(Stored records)
========
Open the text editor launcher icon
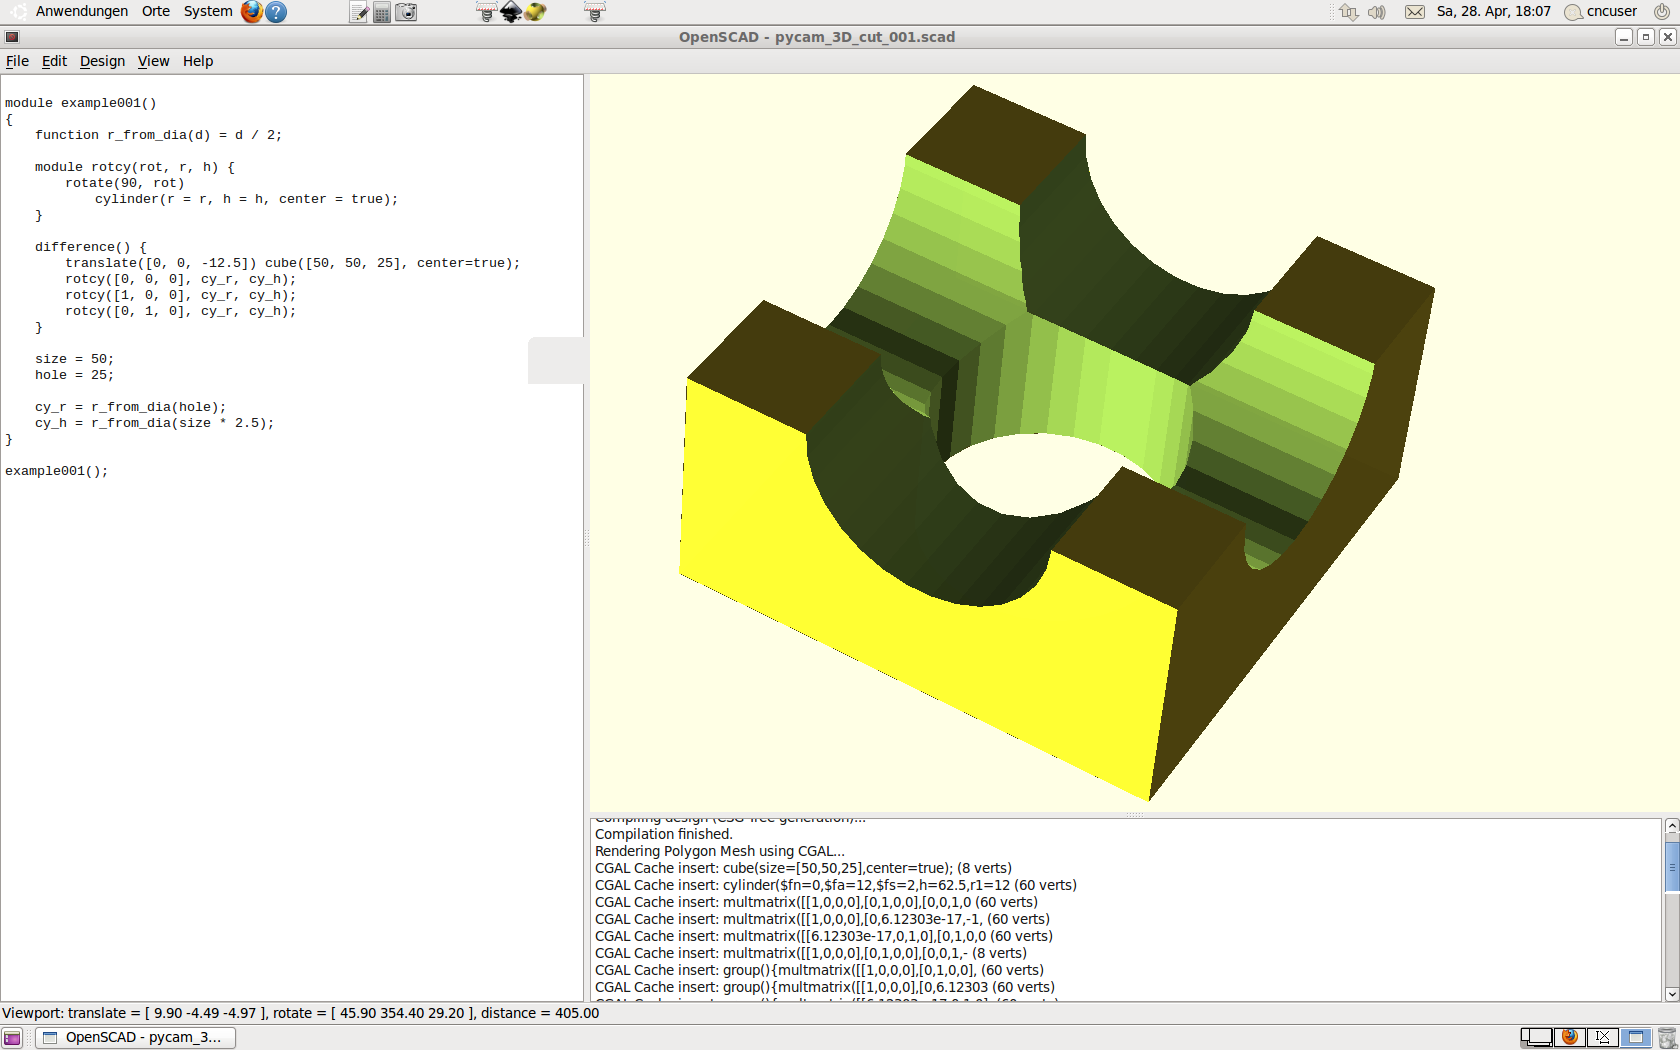 (359, 12)
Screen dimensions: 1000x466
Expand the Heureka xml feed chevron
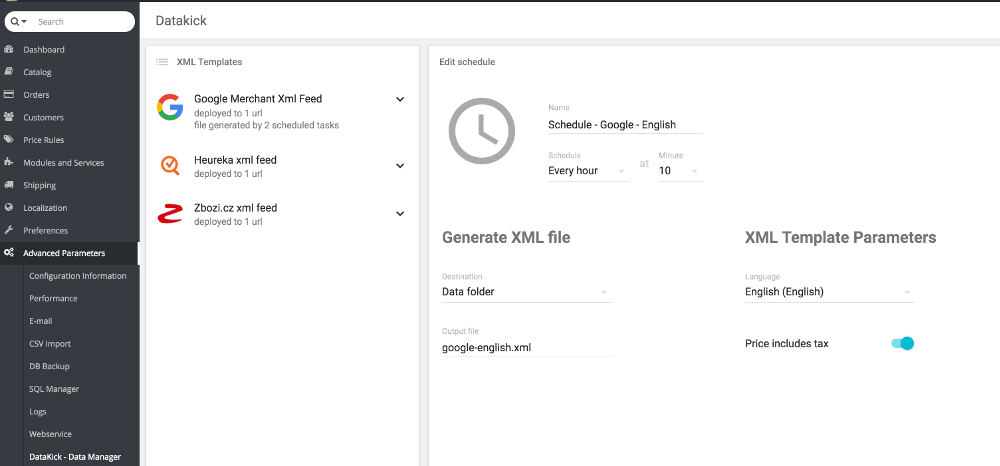(400, 166)
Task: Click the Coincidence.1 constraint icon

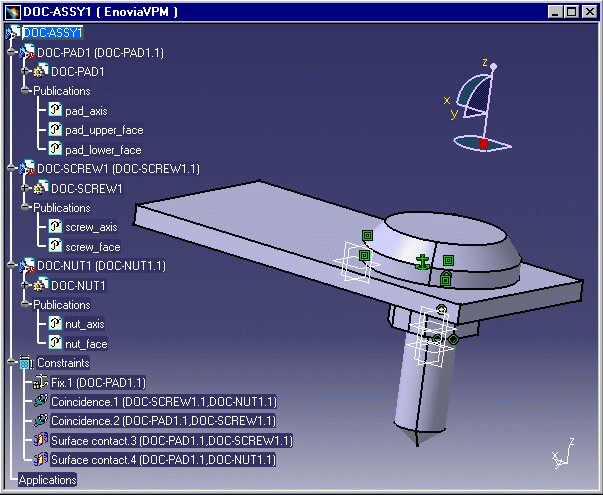Action: [41, 402]
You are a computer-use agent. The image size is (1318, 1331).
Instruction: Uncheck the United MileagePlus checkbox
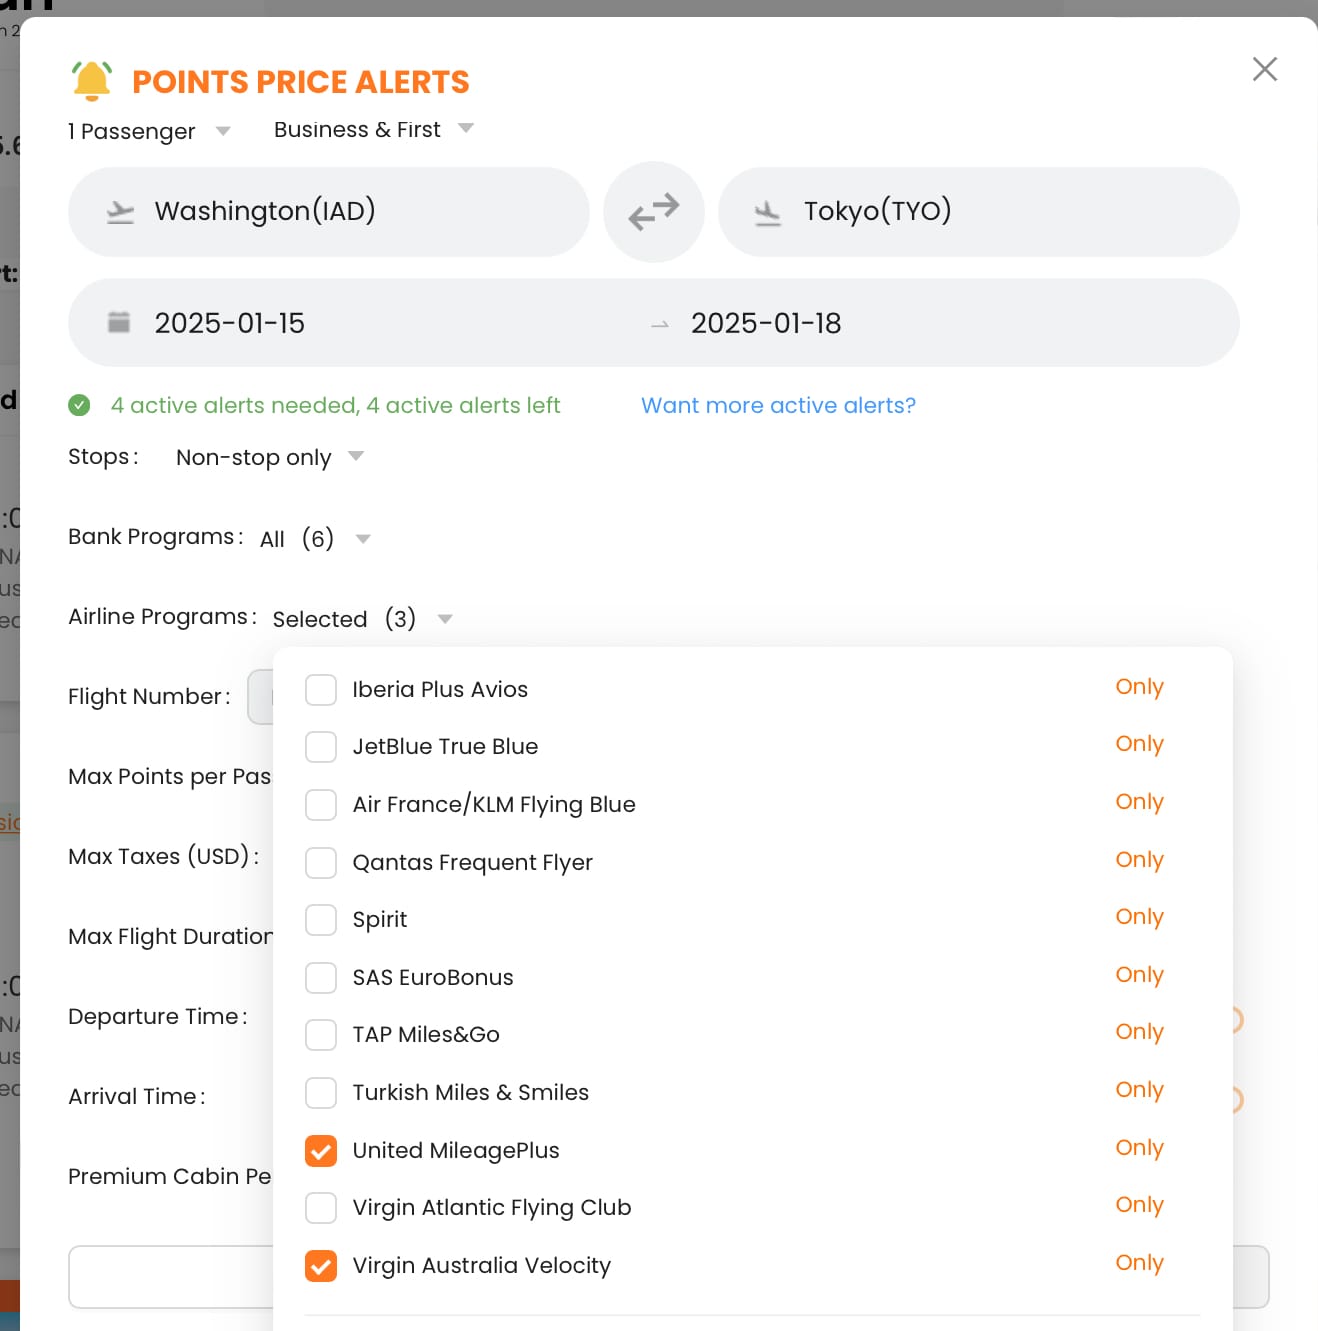[321, 1151]
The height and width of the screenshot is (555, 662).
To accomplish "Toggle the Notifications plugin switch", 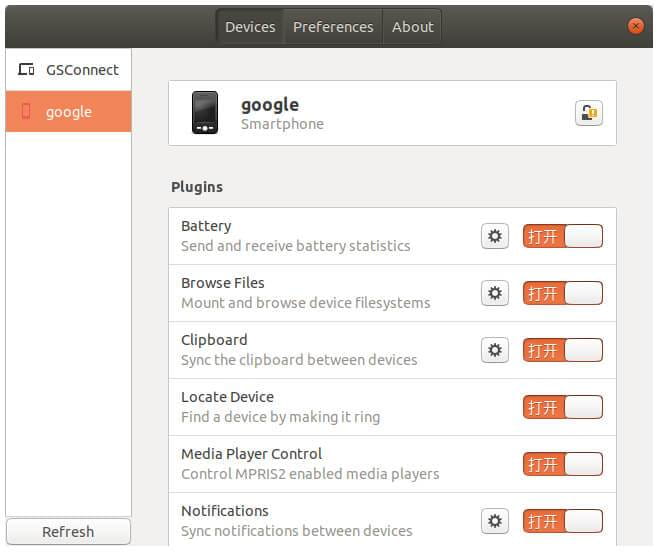I will click(562, 521).
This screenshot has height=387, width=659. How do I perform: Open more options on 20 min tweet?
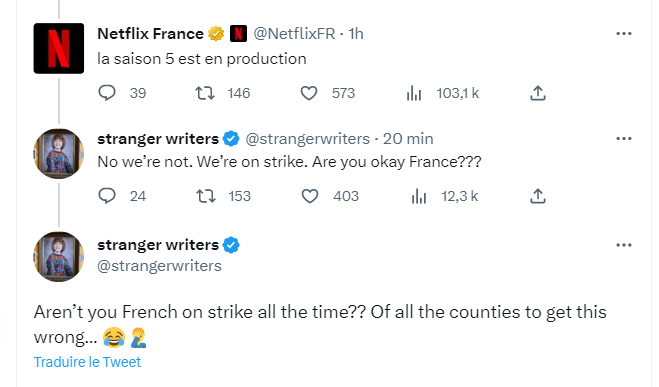point(624,139)
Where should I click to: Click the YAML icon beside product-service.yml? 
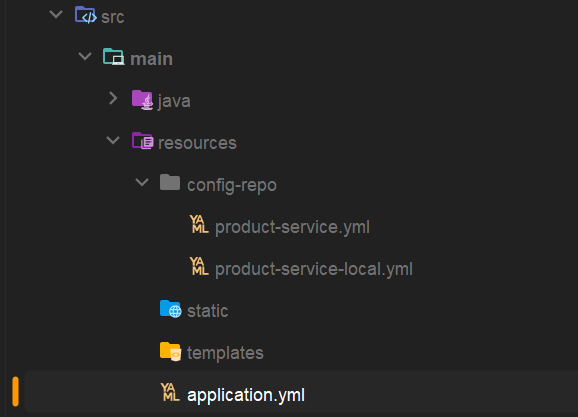click(199, 225)
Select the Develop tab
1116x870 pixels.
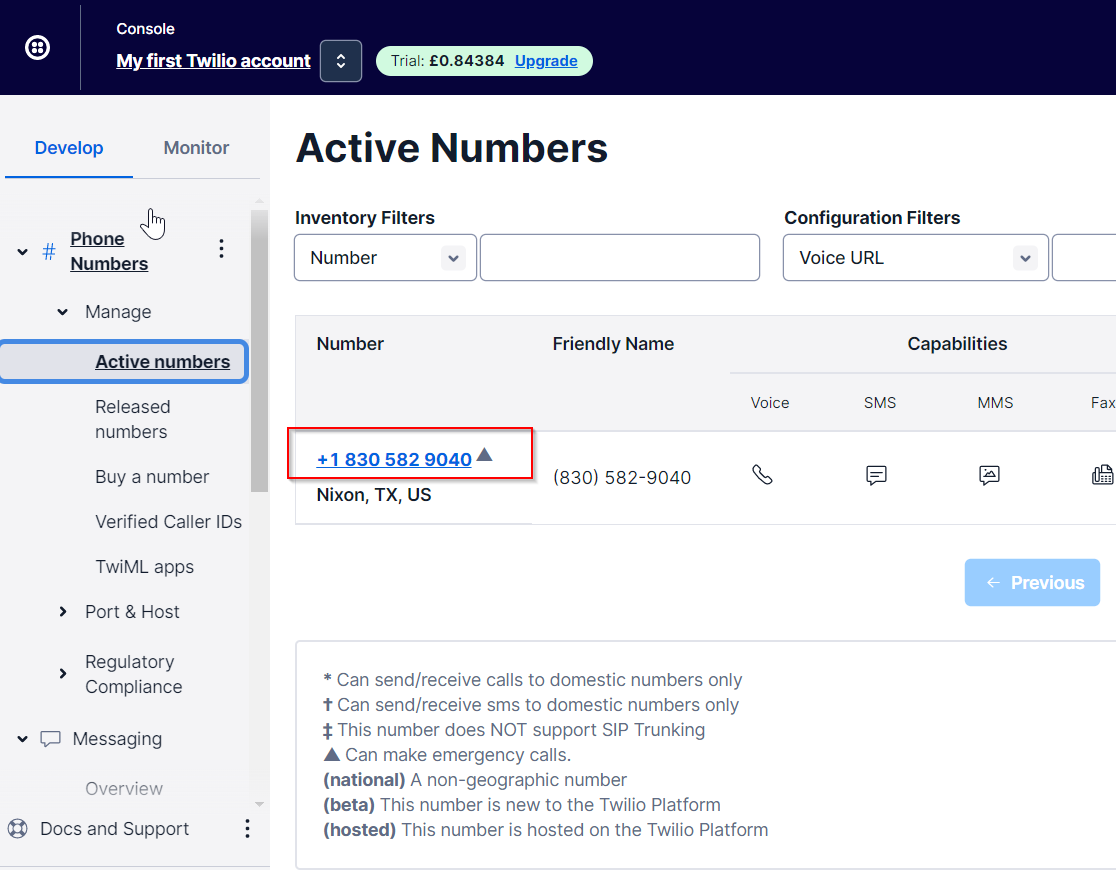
========
ASSIGNMENT> Please transcribe exactly the lines from the start of the records through the line containing "The height and", leaving the pictures out.

THE ANSWER>
Open the text editor launcher icon
 (359, 12)
Screen dimensions: 1000x466
Expand the Heureka xml feed chevron
(400, 166)
Task: Click the Coincidence.1 constraint icon

Action: [41, 402]
You are a computer-use agent. The image size is (1318, 1331).
Instruction: Uncheck the United MileagePlus checkbox
[321, 1151]
The height and width of the screenshot is (555, 662).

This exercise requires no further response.